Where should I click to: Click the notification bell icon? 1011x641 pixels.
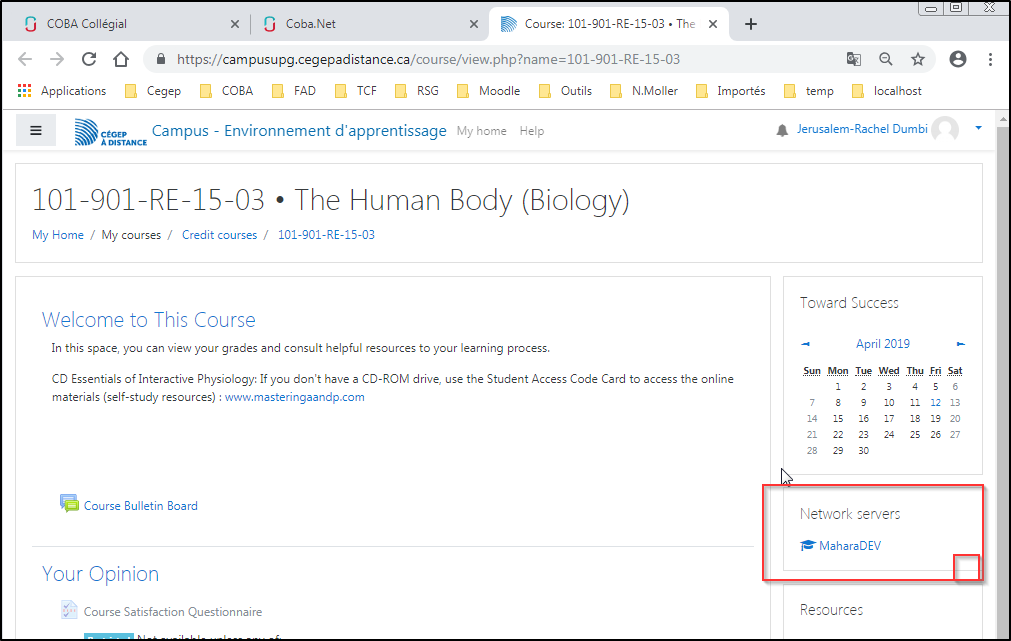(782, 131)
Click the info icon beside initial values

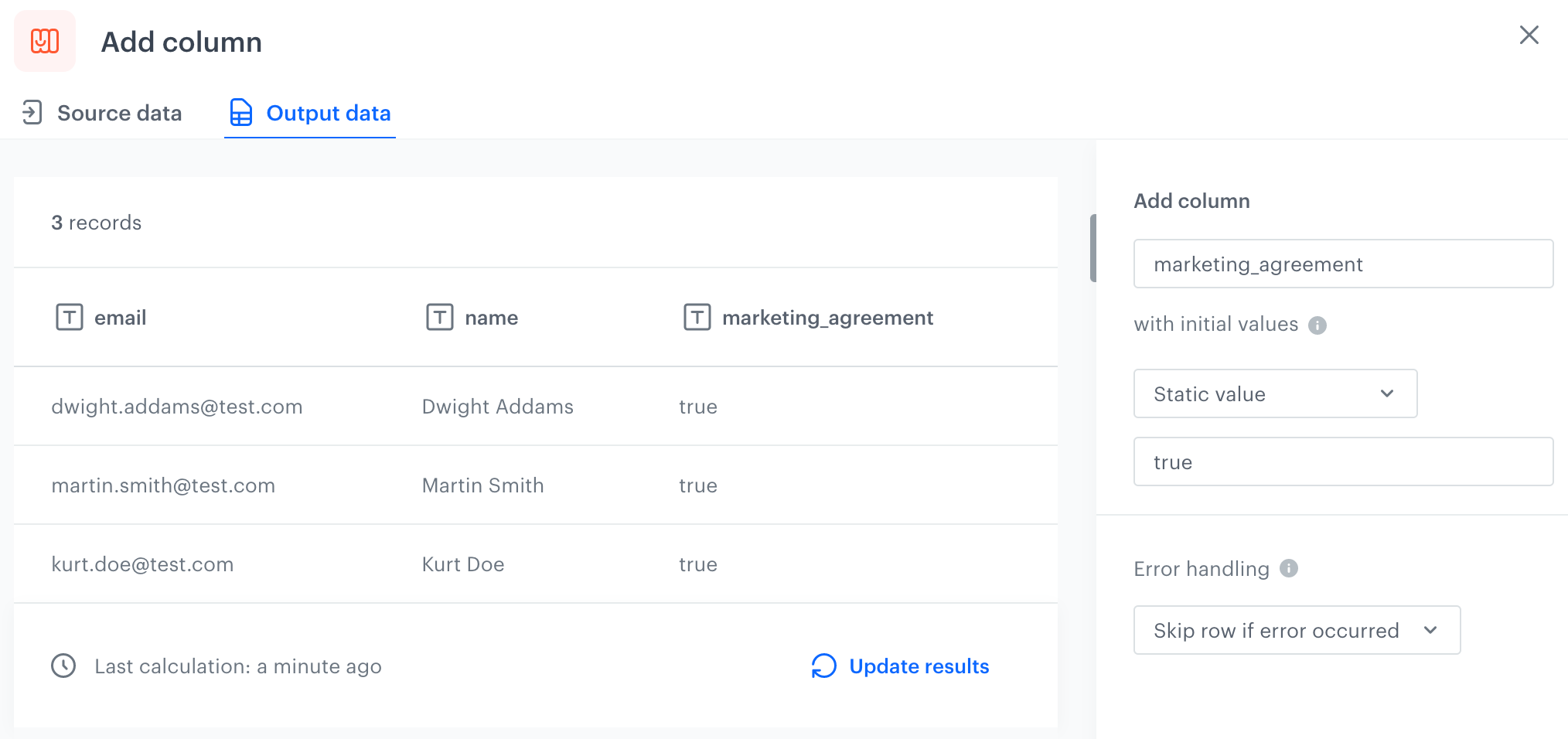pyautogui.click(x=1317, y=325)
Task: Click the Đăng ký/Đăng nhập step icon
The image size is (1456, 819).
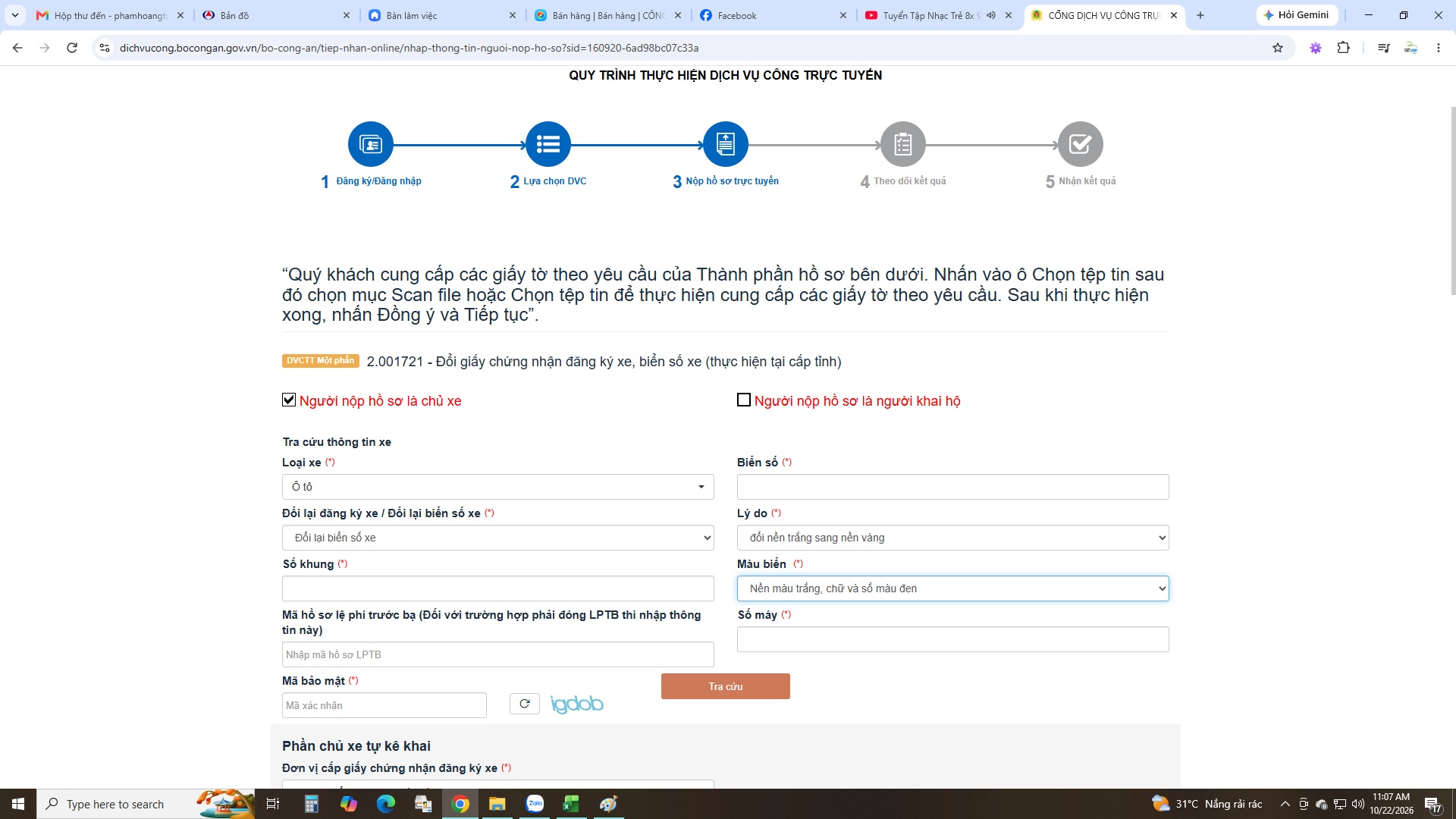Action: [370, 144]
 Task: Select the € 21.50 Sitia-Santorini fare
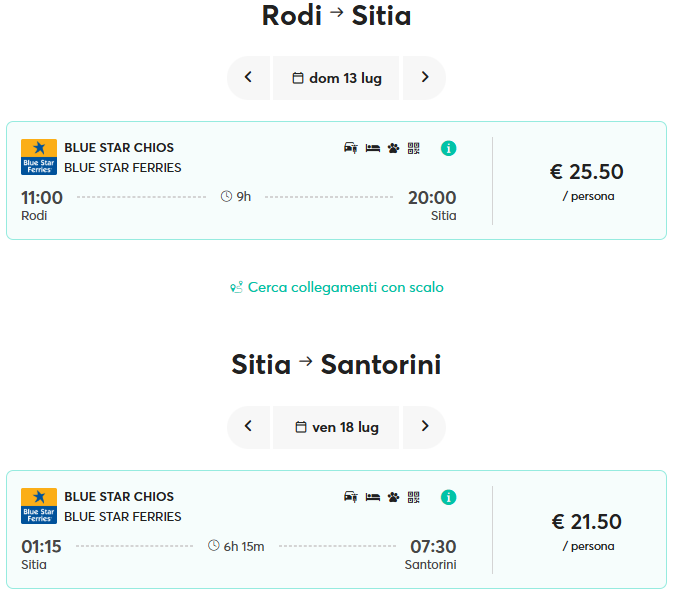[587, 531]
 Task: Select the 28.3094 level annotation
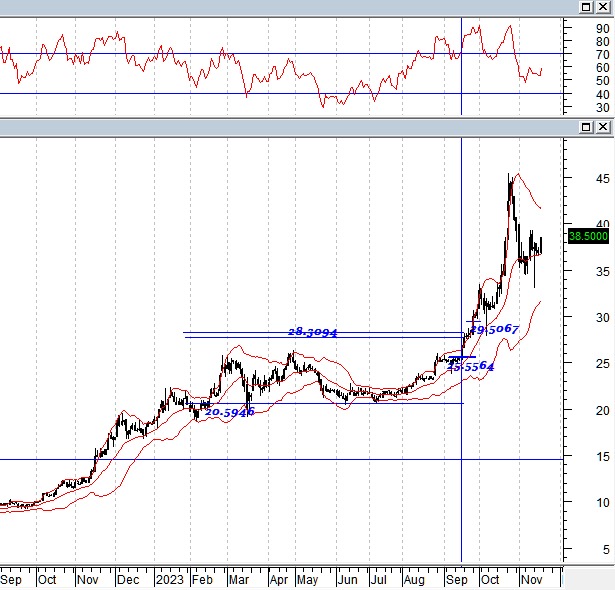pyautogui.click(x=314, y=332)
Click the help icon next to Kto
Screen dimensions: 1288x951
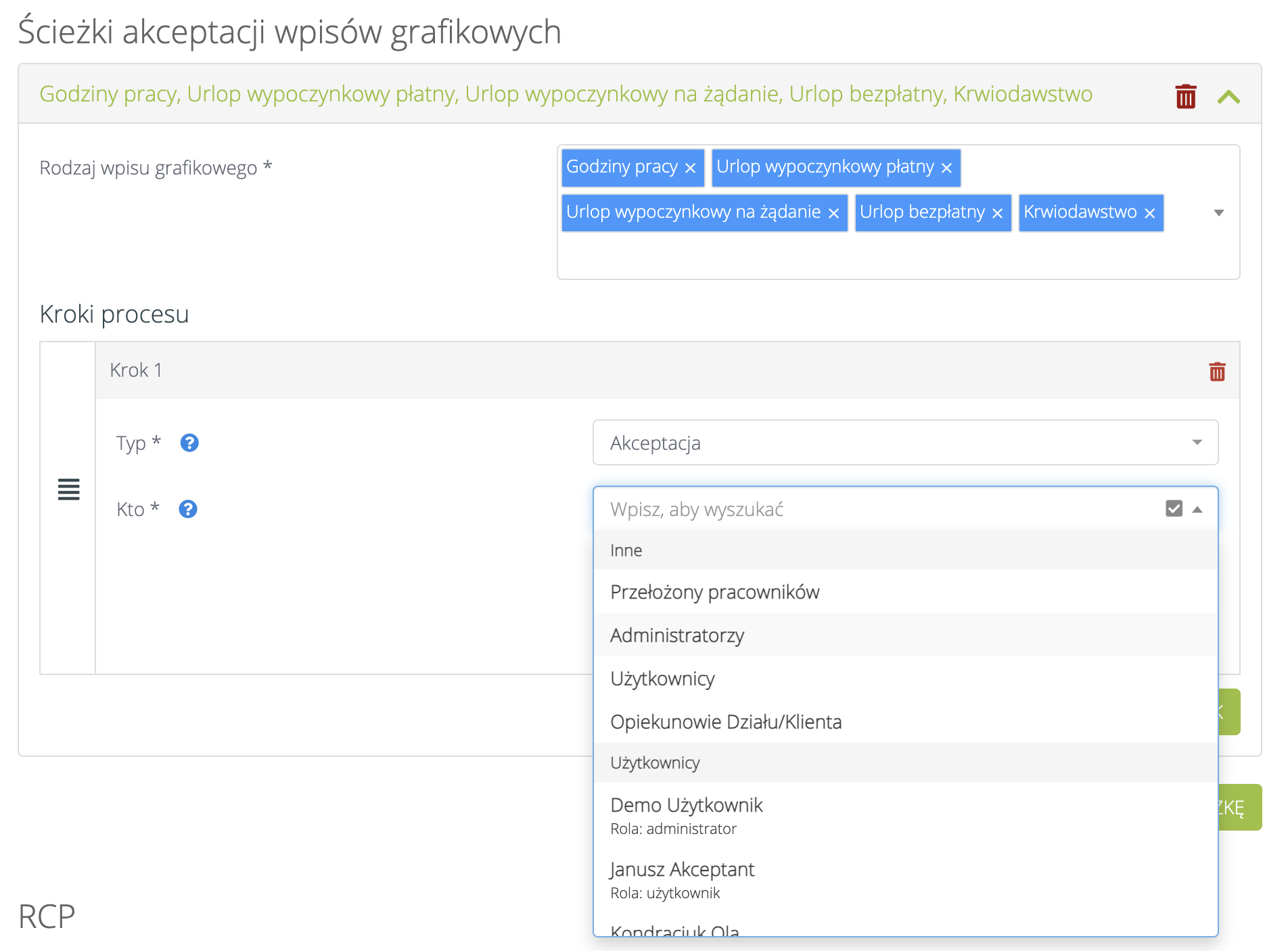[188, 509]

TASK DETAILS: Give the entries above again in full and exactly, but not the pictures.

RESPONSE AREA:
Where should I click to: Click the notification bell icon? 1011x641 pixels.
(782, 131)
Click the info icon beside initial values

pyautogui.click(x=1317, y=325)
Task: Click the Đăng ký/Đăng nhập step icon
The image size is (1456, 819).
Action: [370, 144]
 Task: Select the € 21.50 Sitia-Santorini fare
[587, 531]
 Task: Select the 28.3094 level annotation
pyautogui.click(x=314, y=332)
Click the help icon next to Kto
Screen dimensions: 1288x951
[188, 509]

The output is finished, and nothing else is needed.